Hasan Hoca’nın Taş Mektepten önce bir kitap daha yazmıştır. Milli Eğitim Bakanlığı Bilim ve Kültür eserleri içinde yayınlanan 273 sayfadan oluşan 2008 Ankara baskılı “TÜRK SÜSLEME SANATLARI İÇİNDE METAL SANATI” isimli kitabı, Metal Dövme Sanatına dair bizzat hocamızın hazırladığı bilimsel bir PÎR eseridir. Pîr eseri diyorum çünkü bu sahada ilk ve tek kaynak kitabıdır! Dikkatle incelenirse bu sanatın istisnalığını ve yazarının nice emek ve ter döktüğünü görebiliriz. Nitekim İstanbul Tek.Üni. Mimarlık Tarihi Bölümü’nden Sayın Doğan Kuban, bu eserin sunuş yazısında bu durumu bilimsel olarak sayfalara aktarmıştır.

Her şey kitaba yazılamıyor. Elden ele, gözden göze nakil oluyor. Metal dövme sanatının sadece bakır kazan, bakır tepsi yapmak olmadığını, 16-17 sene evvel yıkılan Kültür Sitesindeki sergide gördüm.
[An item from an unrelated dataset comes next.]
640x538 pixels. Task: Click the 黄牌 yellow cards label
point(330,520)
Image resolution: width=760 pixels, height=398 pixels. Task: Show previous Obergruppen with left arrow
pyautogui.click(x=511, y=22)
Bayıldım. Daha sonra gazeteci olarak (2001-2002 yıllarında bir yıl Kent Haber’de, dört ay Dost Haber’de gazetecilik yapmıştım.)
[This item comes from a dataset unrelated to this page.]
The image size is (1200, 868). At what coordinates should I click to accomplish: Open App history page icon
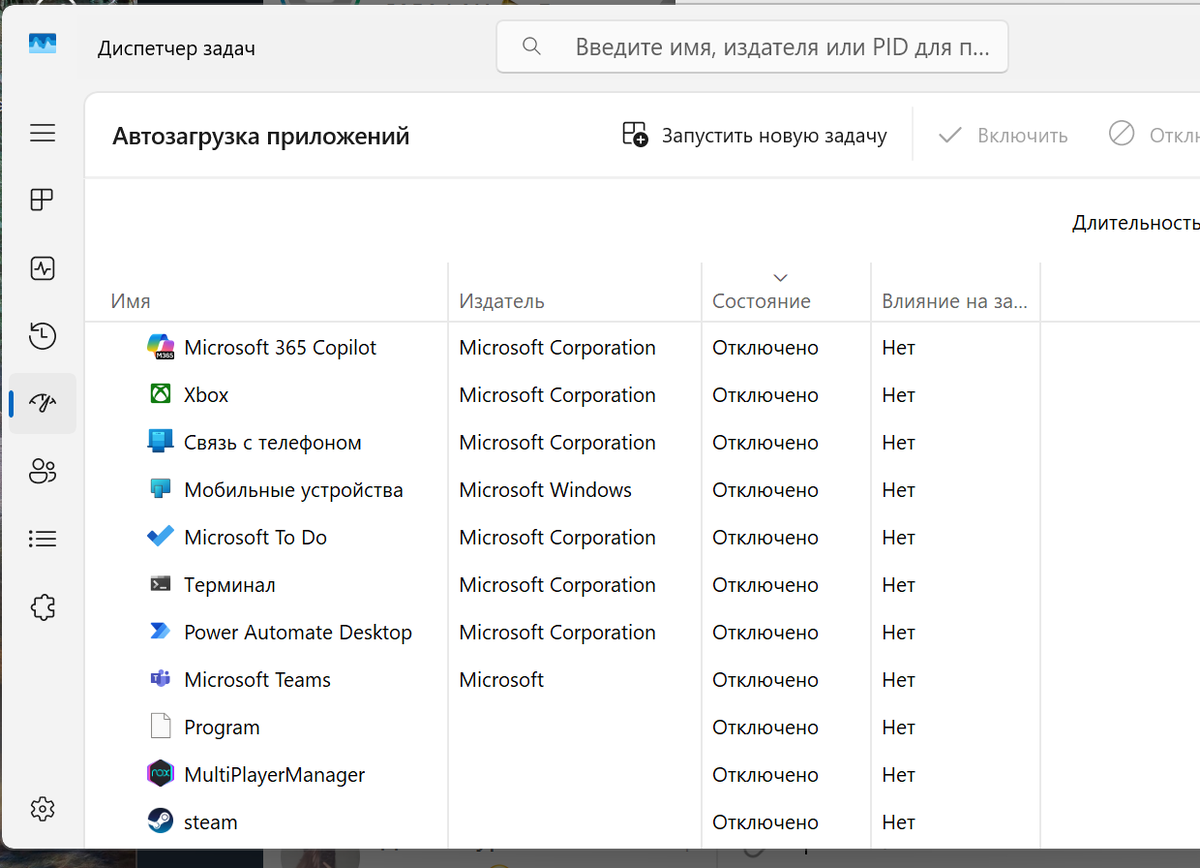tap(42, 336)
Röportaj yapmak için evine gittiğimde, evindeki SELİMİYE CAMİİ’ni görünce dilim tutuldu. Gördüm ki bir ressamın fırçası ile tuvale yaptığı tabloyu, Tuluk Hıocam metalden üç boyutlu olarak yapmış. Demir döven demirci, Anadolu’muza ait özgün sokakları, konakları, evleri, çeşmeleri görünce inanın çok samimiyetle ifade ediyorum “ağzım açık kaldı”…

Sanat kabiliyetinin yanında Sayın Tuluk Hocam, mücadeleci bir ruha sahip. Çorum’un meşhur bahar geleneklerinden ÇİĞDEM AŞI OYUNU’nu Kültür ve Turizm Bakanlığına müracaat ederek “Çorum adına” tescil ettiren kişidir.

adı ve yeri kesin belli olmadığı halde, Amasya’da çok yaşlı bir Ermeni bakır ustası var diye Amasya’ya gitmişti.

Hocamızın yurt içi ve yurt dışı 60’dan fazla takdirnamesi, teşekkür belgesi, plâketi ve ödülleri var. 1991 yılında Paris’e şeref konuğu olarak davet almış bir ağabeyimizdir. Arkasından Almanya Fransa, İrlanda ve Belçika’da Türkiye’yi temsil etmiştir.

Artık gönlümüzden geçen metal dövme sanatının ölmemesi. Bu sanatın Çorum’a has ve Çorum’da gelişen bir meslek olmasını ve buna devamlılık kazandırılmasını canı gönülden istemekteyiz. Üniversitemizde mi olur, özel okullardan birinde mi olur? Nasıl olur bilmiyorum ama bu sanat ve Hasan Hocam ölmemeli.